Down from Norfolk too...

On another day, things would have been so different for them, because when Harvington fishes, it fishes brilliantly, but the conditions have to be just so. Today, perhaps tomorrow, and the next day too, they're wrong. So, I gave in to red wine and warm sunsets. The only bites I was after now were those taken from my barbecued kebabs and salad spuds.

I just couldn't be bothered to fish, thinking time too precious to waste on such futile pursuits as casting after hope.


  1. Ah Jeff, your home from home. If you can't catch from there no-one can.
    Is there still that ever-present 6lb perch to be caught! Or has the chap sold up yet?

  2. Ken is still there regaling us all with his tales, Dave, and long may they continue!

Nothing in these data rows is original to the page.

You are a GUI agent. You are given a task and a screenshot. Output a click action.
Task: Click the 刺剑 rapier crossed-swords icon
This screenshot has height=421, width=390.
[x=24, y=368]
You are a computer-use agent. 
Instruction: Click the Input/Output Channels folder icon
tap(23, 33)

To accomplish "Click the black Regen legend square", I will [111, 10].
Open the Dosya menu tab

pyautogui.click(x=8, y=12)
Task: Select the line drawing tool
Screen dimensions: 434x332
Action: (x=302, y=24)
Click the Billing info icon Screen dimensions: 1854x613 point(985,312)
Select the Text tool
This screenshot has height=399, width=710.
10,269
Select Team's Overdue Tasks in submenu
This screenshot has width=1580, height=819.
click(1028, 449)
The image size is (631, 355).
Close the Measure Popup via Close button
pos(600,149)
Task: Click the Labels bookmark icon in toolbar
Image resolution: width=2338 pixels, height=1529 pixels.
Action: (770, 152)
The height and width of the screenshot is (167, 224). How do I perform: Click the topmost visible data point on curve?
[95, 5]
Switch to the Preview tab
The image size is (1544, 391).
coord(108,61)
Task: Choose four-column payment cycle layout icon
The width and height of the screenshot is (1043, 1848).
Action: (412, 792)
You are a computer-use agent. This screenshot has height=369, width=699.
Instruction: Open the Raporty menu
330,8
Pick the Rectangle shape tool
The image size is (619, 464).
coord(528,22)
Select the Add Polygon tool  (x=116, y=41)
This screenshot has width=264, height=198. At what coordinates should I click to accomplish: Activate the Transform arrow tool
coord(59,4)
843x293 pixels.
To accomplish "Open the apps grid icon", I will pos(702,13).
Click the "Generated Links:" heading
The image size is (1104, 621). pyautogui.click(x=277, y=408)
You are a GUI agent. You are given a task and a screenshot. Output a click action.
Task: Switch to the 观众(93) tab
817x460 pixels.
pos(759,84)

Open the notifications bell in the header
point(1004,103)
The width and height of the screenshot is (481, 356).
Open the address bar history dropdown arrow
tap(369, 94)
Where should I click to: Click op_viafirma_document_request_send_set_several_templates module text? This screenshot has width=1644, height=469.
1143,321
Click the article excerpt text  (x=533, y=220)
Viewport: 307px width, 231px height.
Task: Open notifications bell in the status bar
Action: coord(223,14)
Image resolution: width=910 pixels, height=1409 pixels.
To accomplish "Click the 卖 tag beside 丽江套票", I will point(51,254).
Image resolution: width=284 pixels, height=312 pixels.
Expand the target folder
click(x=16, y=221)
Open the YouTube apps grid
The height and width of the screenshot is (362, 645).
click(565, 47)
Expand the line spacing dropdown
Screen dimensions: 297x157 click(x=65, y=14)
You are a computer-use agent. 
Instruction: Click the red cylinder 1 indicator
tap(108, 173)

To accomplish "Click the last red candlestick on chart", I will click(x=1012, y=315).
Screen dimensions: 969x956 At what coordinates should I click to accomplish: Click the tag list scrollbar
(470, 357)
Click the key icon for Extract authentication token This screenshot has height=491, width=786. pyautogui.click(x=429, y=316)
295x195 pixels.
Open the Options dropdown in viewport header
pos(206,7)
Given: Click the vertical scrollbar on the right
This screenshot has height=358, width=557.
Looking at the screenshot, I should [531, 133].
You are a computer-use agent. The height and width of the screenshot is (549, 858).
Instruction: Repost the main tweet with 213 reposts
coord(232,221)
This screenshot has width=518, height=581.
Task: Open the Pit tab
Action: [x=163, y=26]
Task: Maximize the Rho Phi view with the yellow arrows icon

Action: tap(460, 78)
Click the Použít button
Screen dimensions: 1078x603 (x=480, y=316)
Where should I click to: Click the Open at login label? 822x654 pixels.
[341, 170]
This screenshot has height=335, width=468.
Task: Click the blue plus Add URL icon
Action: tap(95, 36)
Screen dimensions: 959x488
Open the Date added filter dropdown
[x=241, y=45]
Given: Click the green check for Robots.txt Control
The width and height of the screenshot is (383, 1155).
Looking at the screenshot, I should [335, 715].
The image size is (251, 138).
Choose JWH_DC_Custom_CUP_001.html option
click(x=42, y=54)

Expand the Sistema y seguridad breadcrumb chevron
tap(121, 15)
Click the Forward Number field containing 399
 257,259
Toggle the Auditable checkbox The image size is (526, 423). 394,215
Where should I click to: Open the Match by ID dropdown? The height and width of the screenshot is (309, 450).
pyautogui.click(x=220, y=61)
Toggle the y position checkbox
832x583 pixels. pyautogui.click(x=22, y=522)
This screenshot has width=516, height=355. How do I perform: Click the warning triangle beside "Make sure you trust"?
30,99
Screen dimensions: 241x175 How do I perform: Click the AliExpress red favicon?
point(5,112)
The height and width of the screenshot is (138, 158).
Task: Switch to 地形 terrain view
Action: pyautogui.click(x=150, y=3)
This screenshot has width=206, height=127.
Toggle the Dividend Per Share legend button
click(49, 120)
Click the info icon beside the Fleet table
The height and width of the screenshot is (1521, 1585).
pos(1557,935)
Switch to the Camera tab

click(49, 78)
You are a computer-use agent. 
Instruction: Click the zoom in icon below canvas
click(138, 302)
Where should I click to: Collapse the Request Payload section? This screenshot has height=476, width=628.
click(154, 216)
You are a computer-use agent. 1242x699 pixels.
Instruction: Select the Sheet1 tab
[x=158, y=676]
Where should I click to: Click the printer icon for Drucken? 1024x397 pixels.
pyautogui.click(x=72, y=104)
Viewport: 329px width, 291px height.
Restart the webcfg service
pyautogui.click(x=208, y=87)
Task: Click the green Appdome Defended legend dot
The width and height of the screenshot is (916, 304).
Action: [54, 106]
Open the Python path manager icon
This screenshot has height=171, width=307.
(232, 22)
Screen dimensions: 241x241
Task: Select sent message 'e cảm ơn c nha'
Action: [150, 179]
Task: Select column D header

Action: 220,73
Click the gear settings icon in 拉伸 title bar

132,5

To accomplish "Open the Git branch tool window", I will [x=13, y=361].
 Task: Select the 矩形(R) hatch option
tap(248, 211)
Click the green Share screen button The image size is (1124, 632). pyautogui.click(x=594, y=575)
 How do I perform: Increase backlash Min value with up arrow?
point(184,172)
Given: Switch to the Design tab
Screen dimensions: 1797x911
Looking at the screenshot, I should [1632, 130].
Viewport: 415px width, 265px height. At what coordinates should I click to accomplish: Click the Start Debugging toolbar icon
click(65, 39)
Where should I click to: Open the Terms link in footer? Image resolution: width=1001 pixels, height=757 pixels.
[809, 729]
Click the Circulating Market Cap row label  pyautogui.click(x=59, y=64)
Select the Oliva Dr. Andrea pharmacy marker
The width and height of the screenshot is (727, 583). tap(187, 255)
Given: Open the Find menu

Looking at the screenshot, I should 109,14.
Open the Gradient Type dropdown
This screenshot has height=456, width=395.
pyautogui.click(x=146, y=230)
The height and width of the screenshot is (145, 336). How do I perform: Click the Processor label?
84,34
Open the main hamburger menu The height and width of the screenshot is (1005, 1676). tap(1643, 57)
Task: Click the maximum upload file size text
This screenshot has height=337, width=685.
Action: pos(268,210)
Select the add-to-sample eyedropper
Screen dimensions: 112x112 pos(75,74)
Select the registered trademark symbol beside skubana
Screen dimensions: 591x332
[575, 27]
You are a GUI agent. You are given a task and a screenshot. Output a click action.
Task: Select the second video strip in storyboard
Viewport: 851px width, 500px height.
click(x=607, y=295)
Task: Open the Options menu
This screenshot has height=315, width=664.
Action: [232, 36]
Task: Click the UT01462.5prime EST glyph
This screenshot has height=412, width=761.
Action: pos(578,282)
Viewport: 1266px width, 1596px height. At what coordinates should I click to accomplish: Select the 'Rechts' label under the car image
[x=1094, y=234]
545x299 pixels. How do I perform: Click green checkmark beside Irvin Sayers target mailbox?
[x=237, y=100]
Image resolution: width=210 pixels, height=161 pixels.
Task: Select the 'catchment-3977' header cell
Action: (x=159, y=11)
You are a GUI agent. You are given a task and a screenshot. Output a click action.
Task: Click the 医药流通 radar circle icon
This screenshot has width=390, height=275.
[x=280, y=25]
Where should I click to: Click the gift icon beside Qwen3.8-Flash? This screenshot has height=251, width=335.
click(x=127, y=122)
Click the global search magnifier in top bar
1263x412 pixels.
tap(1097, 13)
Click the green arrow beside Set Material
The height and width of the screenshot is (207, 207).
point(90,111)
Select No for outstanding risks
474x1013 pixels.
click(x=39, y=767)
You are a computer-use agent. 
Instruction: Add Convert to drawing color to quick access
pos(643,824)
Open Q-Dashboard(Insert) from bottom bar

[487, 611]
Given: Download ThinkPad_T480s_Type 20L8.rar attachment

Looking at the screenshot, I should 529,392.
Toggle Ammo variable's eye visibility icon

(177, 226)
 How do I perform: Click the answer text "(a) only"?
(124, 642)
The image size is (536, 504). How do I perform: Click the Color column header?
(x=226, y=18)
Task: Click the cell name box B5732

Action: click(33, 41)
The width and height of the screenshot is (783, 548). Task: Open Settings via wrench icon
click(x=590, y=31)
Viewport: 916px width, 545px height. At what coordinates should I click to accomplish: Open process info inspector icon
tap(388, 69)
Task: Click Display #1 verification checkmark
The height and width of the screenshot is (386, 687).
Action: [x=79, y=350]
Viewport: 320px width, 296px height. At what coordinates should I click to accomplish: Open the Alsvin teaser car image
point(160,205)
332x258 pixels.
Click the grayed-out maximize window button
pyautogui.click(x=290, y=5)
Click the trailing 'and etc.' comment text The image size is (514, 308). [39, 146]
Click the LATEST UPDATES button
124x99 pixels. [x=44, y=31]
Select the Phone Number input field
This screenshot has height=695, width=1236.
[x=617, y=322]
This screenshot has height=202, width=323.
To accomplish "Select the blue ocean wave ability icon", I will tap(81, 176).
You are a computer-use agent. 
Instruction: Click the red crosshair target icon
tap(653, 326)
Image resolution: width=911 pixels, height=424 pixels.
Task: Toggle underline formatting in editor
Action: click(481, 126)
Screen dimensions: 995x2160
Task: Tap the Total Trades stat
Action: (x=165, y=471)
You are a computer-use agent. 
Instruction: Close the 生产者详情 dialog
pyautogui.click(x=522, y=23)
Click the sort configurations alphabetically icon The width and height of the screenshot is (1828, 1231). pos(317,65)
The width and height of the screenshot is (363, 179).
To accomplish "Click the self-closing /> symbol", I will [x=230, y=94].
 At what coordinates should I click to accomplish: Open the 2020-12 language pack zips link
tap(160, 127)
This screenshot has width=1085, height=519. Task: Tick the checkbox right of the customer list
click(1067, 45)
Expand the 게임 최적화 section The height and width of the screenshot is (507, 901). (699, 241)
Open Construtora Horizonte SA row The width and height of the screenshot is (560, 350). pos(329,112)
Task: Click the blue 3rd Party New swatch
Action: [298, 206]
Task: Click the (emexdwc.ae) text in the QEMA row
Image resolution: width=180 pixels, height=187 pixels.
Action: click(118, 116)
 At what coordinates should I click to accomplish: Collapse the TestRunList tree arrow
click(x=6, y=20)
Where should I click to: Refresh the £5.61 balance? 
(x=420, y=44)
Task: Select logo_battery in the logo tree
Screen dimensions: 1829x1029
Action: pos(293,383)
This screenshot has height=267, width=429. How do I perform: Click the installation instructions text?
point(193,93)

    I always love it there, regardless of the moodiness of it. Every now and then, things do happen that are surprising. Saw a few big carp last year in the canal, and assumed they'd be there this time around. Afraid not!

  3. Hmmm, looks a nice place - the marketing is quite something though as the 6lb perch seems to be swimming around with carp to 'over 40lb' (apparently as much as over as 48lb) and similar sized pike. Oh, and barbel of various weights. Several of them over the current (AFAIK) river record.

    I remember going to a club match at Hampton Lucy not that long after the world championship was held on the river. From recollection I drew the banker peg - deep and slow with lots of over-hanging willows - and blanked :)

  4. KB, the 40lb carp is a true account, but it always gets conflated with the british river record carp, which was 48lb and caught elsewhere on the Avon nearer Statford.

    I've heard of the 18lb barbel, don't know how much truth is in it, but I did see pics of the 16 somewhere with evidence in the background, but who knows what to believe?

    The river terrifies the Evesham festival organisers! One year it's rock year it fishes its nuts off!